For the same 905 sophomore, junior and senior respondents, while 48 percent of “liberal” and “very liberal” students said they have stopped themselves from sharing an idea because they feared the consequences of expressing them, while 93 percent of “conservative” or “very conservative” students said they have censored themselves. In addition, of 854 sophomore, junior and senior question respondents, 65 percent said the Yale community is “somewhat not diverse” or “extremely not diverse” in political opinion.

Still, students and faculty members diverged on how to interpret the survey statistics. In an interview with the News, Abel Negussie ’22 said conservative students feeling uncomfortable on Yale’s campus is “more indicative of intrinsic problems with conservatism,” rather than of the University’s culture. Conservative values and diversity do not go well together, and Yale is a campus with students of diverse ethnicities, religions, nationalities and backgrounds, Negussie said.

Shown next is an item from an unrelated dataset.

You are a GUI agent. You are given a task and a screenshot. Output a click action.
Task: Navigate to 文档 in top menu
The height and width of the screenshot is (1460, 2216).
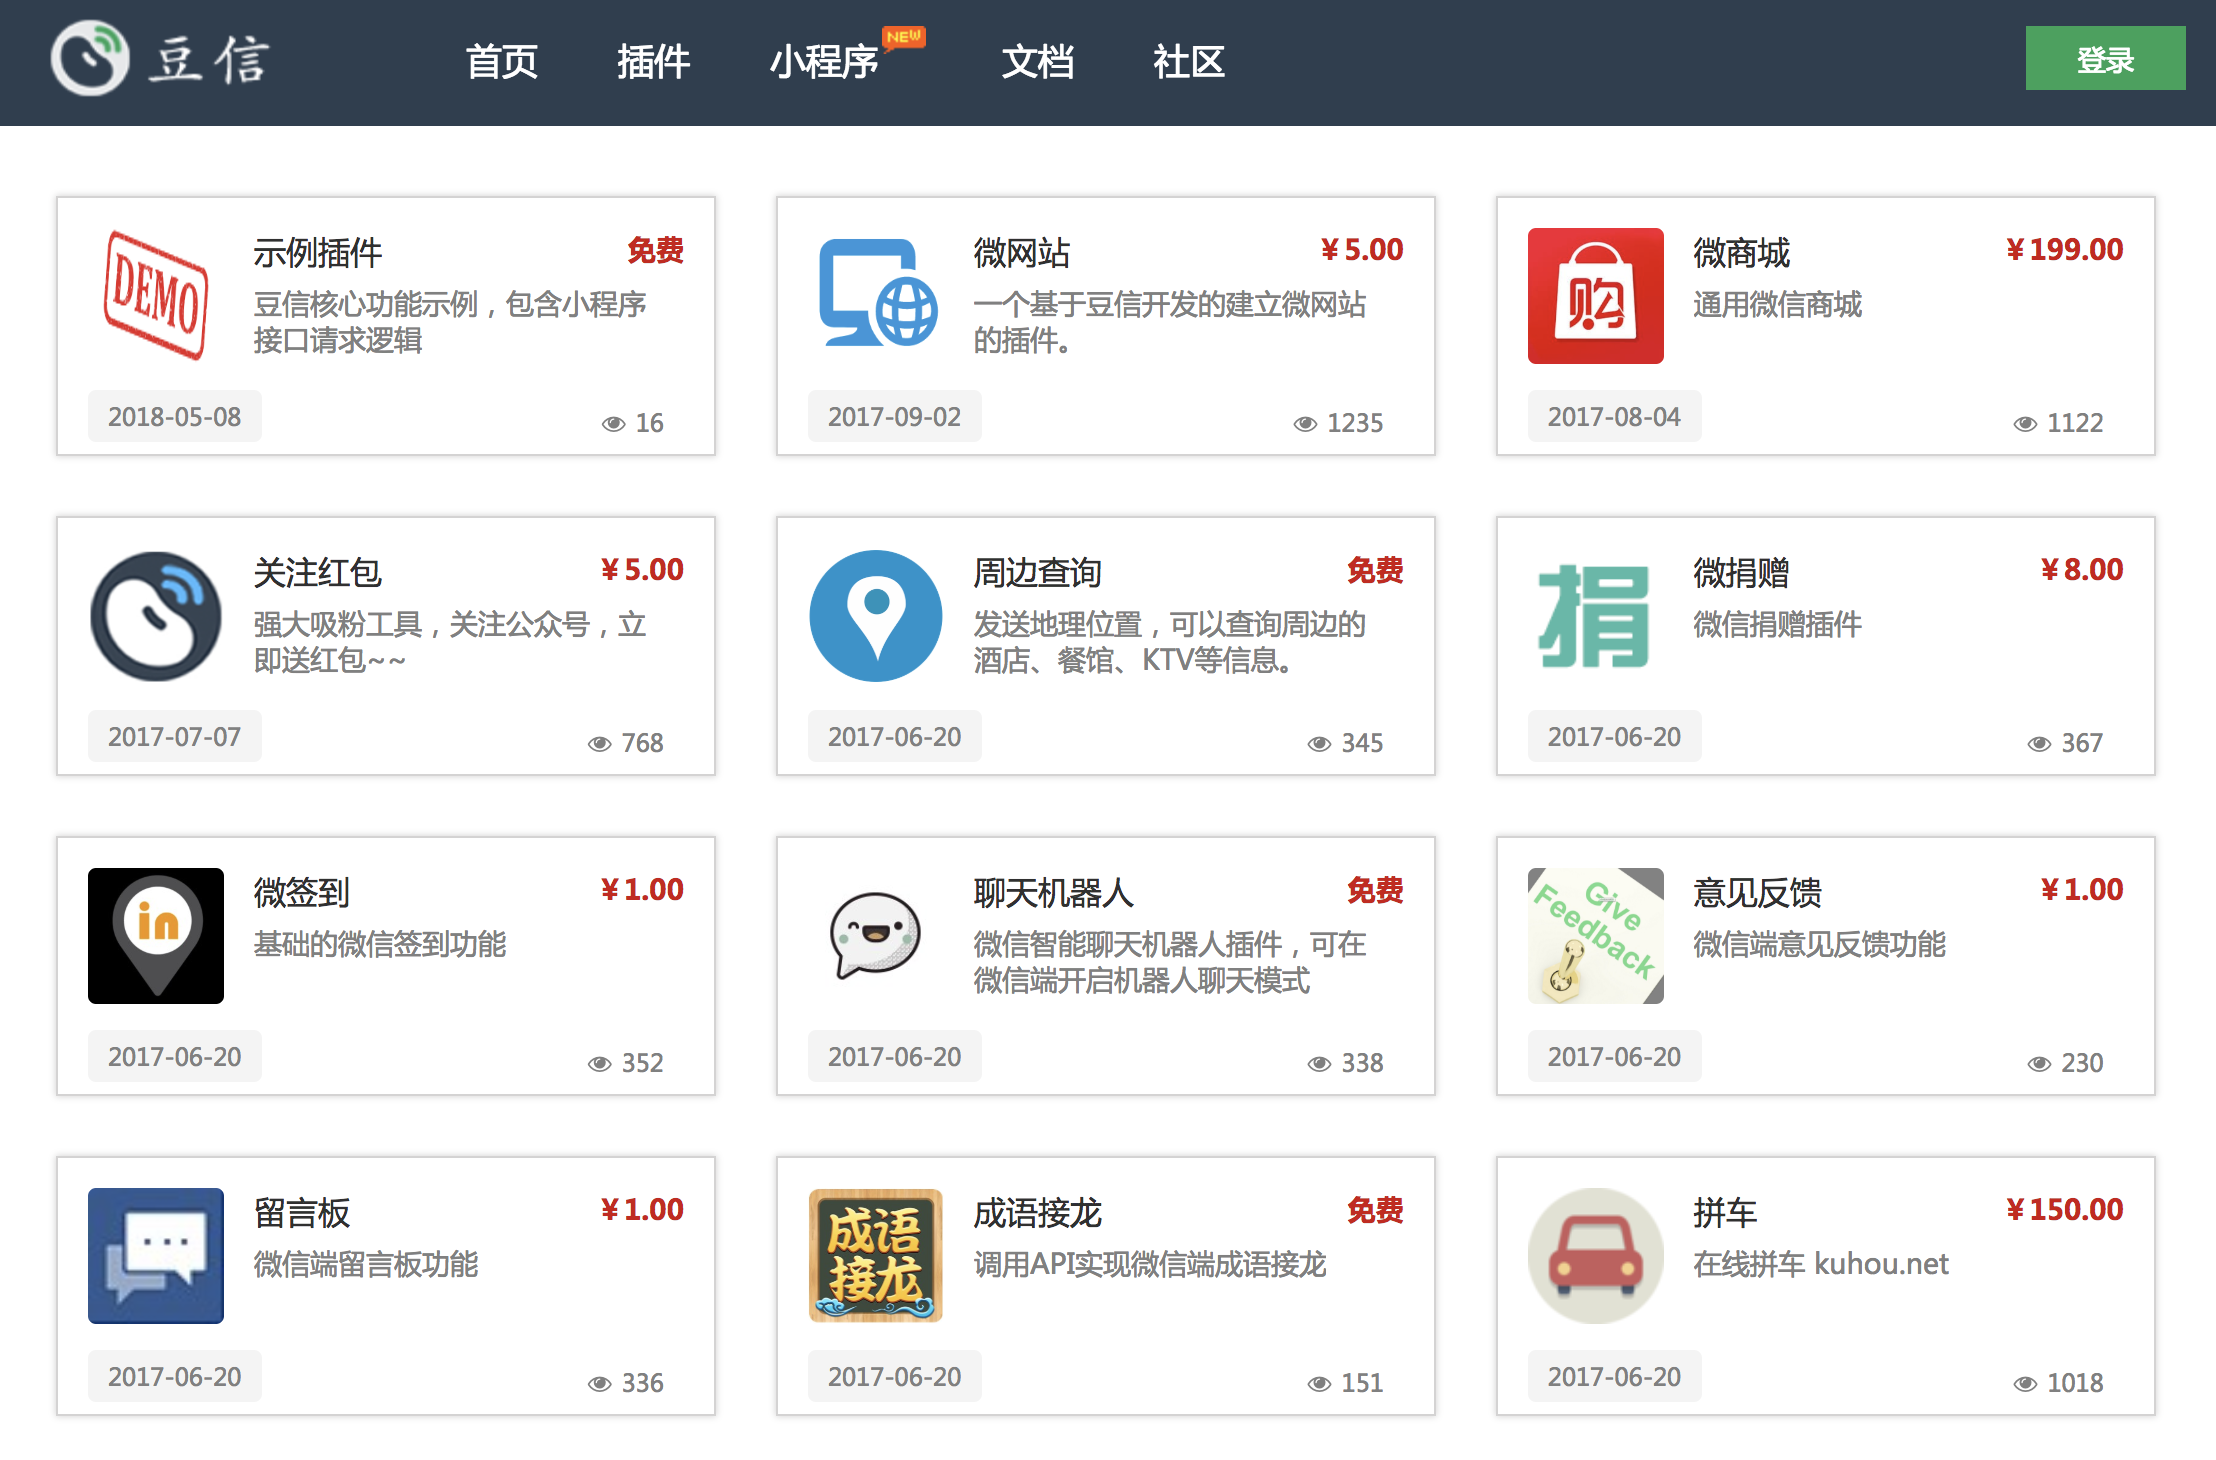point(1038,62)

But in an interview with the News, Bromwich said diversity of opinion is a measure of free speech. For his part, Thomas Kadri GRD ’23 — who is a fellow at the Yale Information Society Project — added that while people should have the right to speak freely, free speech does not mean that people cannot criticize others if they dislike what is said.

“That said, it might also be worrying if many students ‘fear’ the ‘consequences’ of expressing their ideas and opinions,” Kadri added. “Quite how worrying it is would depend on a few things, I think. Are their fears reasonable? What do they actually fear will happen — criticism, social ostracism, bad grades on assignments, worse job prospects?”

American Studies professor Matt Jacobson said that while the University may have some work to do, feeling uncomfortable is “emphatically not a ‘free speech’ issue of the constitutional sort.” Self-censorship is different from government censorship, and is in some cases “an organic response to the contending interests and the internalized dissonance brought about by social change and societal polarization,” Jacobson said.

He added that even if the social climate issues on campus are very real and need to be addressed, it is important to recognize that there is a concerted effort on the right to use free speech as an instrument to advance a particular agenda, such as framing discrimination of ethnic, religious and racial minorities as freedom of expression.

In an interview with the News, Salovey emphasized that many of his speeches have encouraged Yale community members to engage with those who hold opinions contrary to their own. While he finds racist speech “disgusting” and “abhorrent” and would use his speech to condemn offensive insults, he does not support regulations that restrict speech, Salovey said.

Still, law professor Anthony Kronman GRD ‘72 LAW ‘75 — who published a controversial book about excellence, diversity and free speech in higher education last month — said that commitment to free speech requires “more than words on paper.”

“It’s a very easy thing to declare your support of free expression as a formal matter,” Kronman said. “It’s a much more difficult thing to ensure a culture of vigorous even sometimes uncivil exchange. That depends importantly on the tone that’s set from the top, by leaders of the University and by its faculty who have [to demonstrate] by their own words and actions that unpopular views get a full public hearing too.”

The C. Vann Woodward report, which outlines Yale’s policies on free speech, was published in 1973 when Kingman Brewster Jr. was University President.